Enfâl Sûresi 67. Ayet

مَا كَانَ لِنَبِيٍّ اَنْ يَكُونَ لَـهُٓ اَسْرٰى حَتّٰى يُثْخِنَ فِي الْاَرْضِۜ تُر۪يدُونَ عَرَضَ الدُّنْيَاۗ وَاللّٰهُ يُر۪يدُ الْاٰخِرَةَۜ وَاللّٰهُ عَز۪يزٌ حَك۪يمٌ  ٦٧

Yeryüzünde düşmanı tamamıyla sindirip hâkim duruma gelmedikçe, hiçbir peygambere esir almak yakışmaz. Siz geçici dünya menfaatini istiyorsunuz, hâlbuki Allah ahireti (kazanmanızı) istiyor. Allah, mutlak güç sahibidir, hüküm ve hikmet sahibidir.
 
Sıra Kelime Anlamı Kökü
1 مَا
2 كَانَ yakışmaz ك و ن
3 لِنَبِيٍّ hiçbir peygambere ن ب ا
4 أَنْ
5 يَكُونَ olmak ك و ن
6 لَهُ sahibi
7 أَسْرَىٰ esirler ا س ر
8 حَتَّىٰ kadar
9 يُثْخِنَ ağır basıncaya ث خ ن
10 فِي
11 الْأَرْضِ yeryüzünde ا ر ض
12 تُرِيدُونَ siz istiyorsunuz ر و د
13 عَرَضَ geçici malını ع ر ض
14 الدُّنْيَا dünya د ن و
15 وَاللَّهُ Allah ise
16 يُرِيدُ istiyor ر و د
17 الْاخِرَةَ ahireti ا خ ر
18 وَاللَّهُ Allah
19 عَزِيزٌ daima üstün ع ز ز
20 حَكِيمٌ hüküm ve hikmet sahibidir ح ك م
 

Bedir Savaşı’nda yetmiş kadar düşman savaşçısı esir alınmıştı. Bunlar İslâm’ın düşmanı ve onun mensuplarını yok etmeyi amaç edinmiş kimselerdi. Savaşta öldürülmeleri halinde yapabilecekleri kötülükler engellenmiş, İslâm düşmanlarının sayısı azaltılmış olacaktı. Buna rağmen müslüman savaşçılar onları öldürmeyip esir aldılar. İbn Hişâm’ın verdiği bilgiye göre (Sîre, II, 281) Peygamberimiz, amcası Abbas, Ebü’l-Buhtürî gibi bazı isimleri sayarak bunların istemeden Bedir’e geldiklerini bildirmiş ve öldürülmemelerini istemişti. Bazı sahâbîlerin düşmanı öldürmek yerine esir almalarında bu isteğin de etkili olduğu anlaşılmaktadır. Harp bitip ganimet ve esirlerin ne yapılacağı konusunun görüşülmesi başlayınca esirler hakkında iki görüş ortaya çıktı. Meselenin bundan sonrasını Müslim’in naklettiği bir hadisten takip edelim.
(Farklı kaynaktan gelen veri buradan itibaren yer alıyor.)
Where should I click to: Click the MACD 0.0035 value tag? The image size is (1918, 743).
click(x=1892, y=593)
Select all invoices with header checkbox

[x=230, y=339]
Hz. Ömer anlatıyor: “Hz. Peygamber, Ebû Bekir’e ve bana, ‘Bu esirler hakkında düşünceniz nedir?’ diye sordu. Ebû Bekir, ‘Bunlar amca ve akraba çocuklarıdır, onlardan fidye almanı uygun görüyorum. Böylece fidye kâfirlere karşı bize güç olur, belki Allah’ın hidayetiyle ileride müslüman da olurlar’ dedi… Ben de, ‘Doğrusu ben Ebû Bekir gibi düşünmüyorum. Bana göre, kellelerini uçurmamız için bize izin vermelisin; Ali, Ak^l’in, ben de filan yakınımın kafasını keselim, çünkü bunlar kâfirlerin öncüleri ve ileri gelenleridir’ dedim. Resûlullah, benim değil de Ebû Bekir’in görüşünü tercih etti. Ertesi gün yanlarına geldiğimde ikisini de oturmuş ağlar halde buldum ve ‘İkiniz niçin ağlıyorsunuz?’ diye sorduğumda Resûlullah, ‘Arkadaşlarının, fidye alarak başıma getirdikleri yüzünden!’ dedi ve (yakındaki bir ağacı göstererek) ‘Cezayı kendilerine şu ağaç kadar yaklaşmış gördüm’ buyurdu” (Müslim, “Cihâd”, 58).

 

 Esir alınmadan bütün düşmanların öldürülmesi hükmü şüphe yok ki tarihî şartlara bağlı bir zaruretten, İslâm’ı koruma amacından kaynaklanıyordu, yoksa Allah’ın devamlı hükmü bu değildi. Savaşta gerekirse esir de alınacaktı, sonra bunlara adalete uygun şekilde işlem yapılacaktı (Muhammed 47/4). Allah’ın devamlı ve yazılı hükmü, metne göre “kitab”ı bu idi. Nitekim 69. âyet bu genel hükmü ifade ediyor, aldıkları ganimeti gönül rahatlığı ile yiyebileceklerini bildiriyordu. Müslümanları uyarmasının, hatta kınamasının sebebi, bu savaşa mahsus olmak üzere gerekeni yapmamaları ve belki içlerinden bazılarının geçici dünya varlığını isteyerek, yani akrabalık bağının verdiği duyguların etkisinde kalarak veya esir edinmenin sağlayacağı nüfuz ve hâkimiyet arzusuna kapılarak dinlerini ve canlarını tehlikeye atmalarıydı. Bu hatalarına rağmen ceza görmemeleri hem genel geçer hükmün böyle olacağından ileri geliyordu hem de Allah’ın âdetine göre “kanunsuz, uyarısız suç ve ceza yoktu.” Ayrıca Bedir Savaşı’na katılanların bütün günahlarını bağışlayacağını da vaad etmişti.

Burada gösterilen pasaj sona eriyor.